In Colombia, a national digital infrastructure policy for research in the humanities is nonexistent, and the digital humanities as a field of research has only recently started to form part of library missions and university curricula. As the collaborative cataloging project illustrates, digital infrastructure is best understood in this context not as a set of specific tools or systems but as a basic environment that enables access to materials and to necessary systems and processes for research, teaching, and the dissemination of culture (Priani, “Infraestructura de cómputo”).
Given this context of social inequalities and low educational attainments, the gaps in ICT competencies and skills, and disparities in the benefits of ICT usage, should be addressed when discussing what it means to build infrastructure for digital research in the humanities in the Global South. These issues are crucial in the light of Domenico Fiormonte’s important question in another volume of the Debates in the Digital Humanities series: “Is there a non-Anglo-American digital humanities, and if so, what are its characteristics?” (Fiormonte, “Toward a Cultural Critique,” 438).

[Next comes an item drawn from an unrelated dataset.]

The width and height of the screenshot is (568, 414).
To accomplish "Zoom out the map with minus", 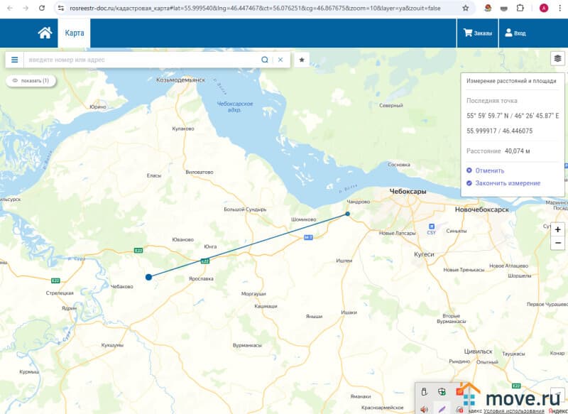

The Collaborative Cataloging Project
Many regional historical archives in Colombia have been characterized by a lack of systematic organization; they are therefore underutilized by researchers and the general public (Marín, “Elementos de la archivística colombiana”). Digitization presents an opportunity not only to preserve the archives but to catalog them and create quality metadata that will guarantee future access and usability. This was among the aims of the General Archives Law (Law 594 of 2000). Furthermore, these processes can contribute to building basic infrastructure for digital humanities scholarship. However, many archives lack access to resources for digitizing and cataloging, and to internet connectivity. Such is the case of the AHRB in Tunja, which holds colonial documents from between 1539 and 1850.
In 2016, the nonprofit Fundación Histórica Neogranadina,5 in collaboration with the archive, began to digitize the colonial manuscripts and early printed books in the AHRB. As the president of the foundation explained, “The most immediate obstacle to digitization was the often prohibitive cost of the equipment and technology involved.”6 Neogranadina developed its own low-cost document scanners based on open-source designs and software, and installed them in two cities, Tunja and Popayán.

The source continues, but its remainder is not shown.